_Input rows_:
= = = = =
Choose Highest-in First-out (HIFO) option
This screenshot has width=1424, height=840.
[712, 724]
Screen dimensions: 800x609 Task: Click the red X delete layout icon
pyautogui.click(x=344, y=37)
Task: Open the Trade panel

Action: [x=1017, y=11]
= = = = =
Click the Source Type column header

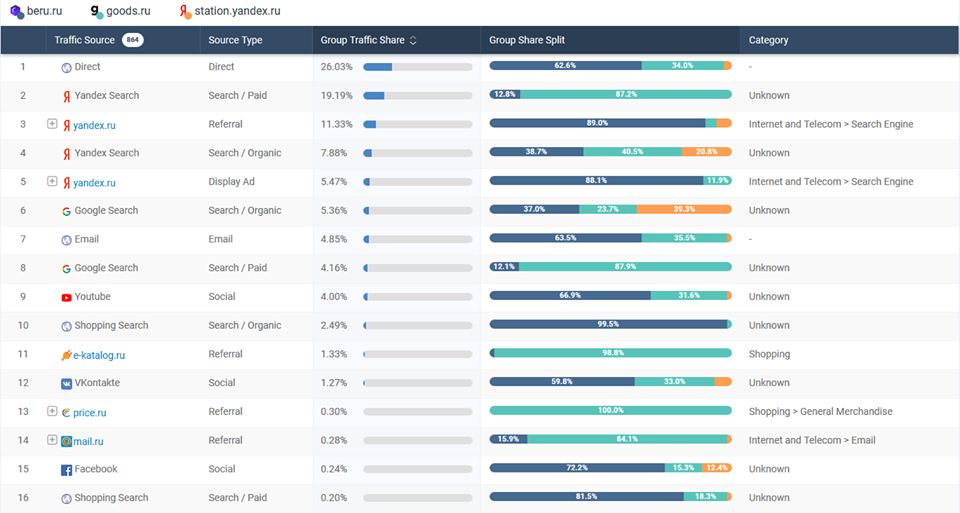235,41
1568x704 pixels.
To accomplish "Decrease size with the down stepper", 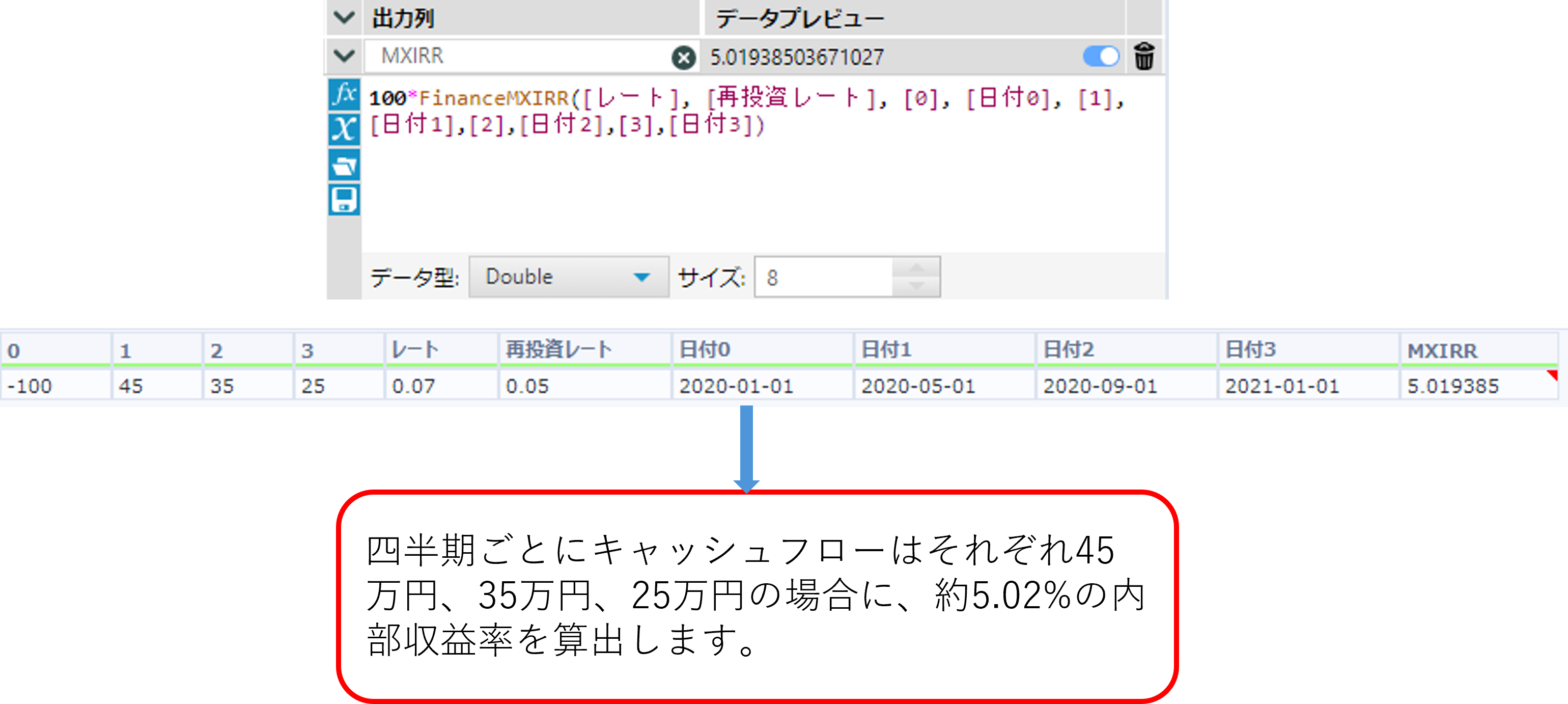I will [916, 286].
= = = = =
_What the task asks_:
Reproduce everything from the line containing "Screen dimensions: 800x609" down to the line containing "Action: [x=1017, y=11]", substituting "Instruction" for "Task" and changing nothing else.

_Exercise response_:
Screen dimensions: 800x609 Instruction: Click the red X delete layout icon
pyautogui.click(x=344, y=37)
Instruction: Open the Trade panel

Action: [x=1017, y=11]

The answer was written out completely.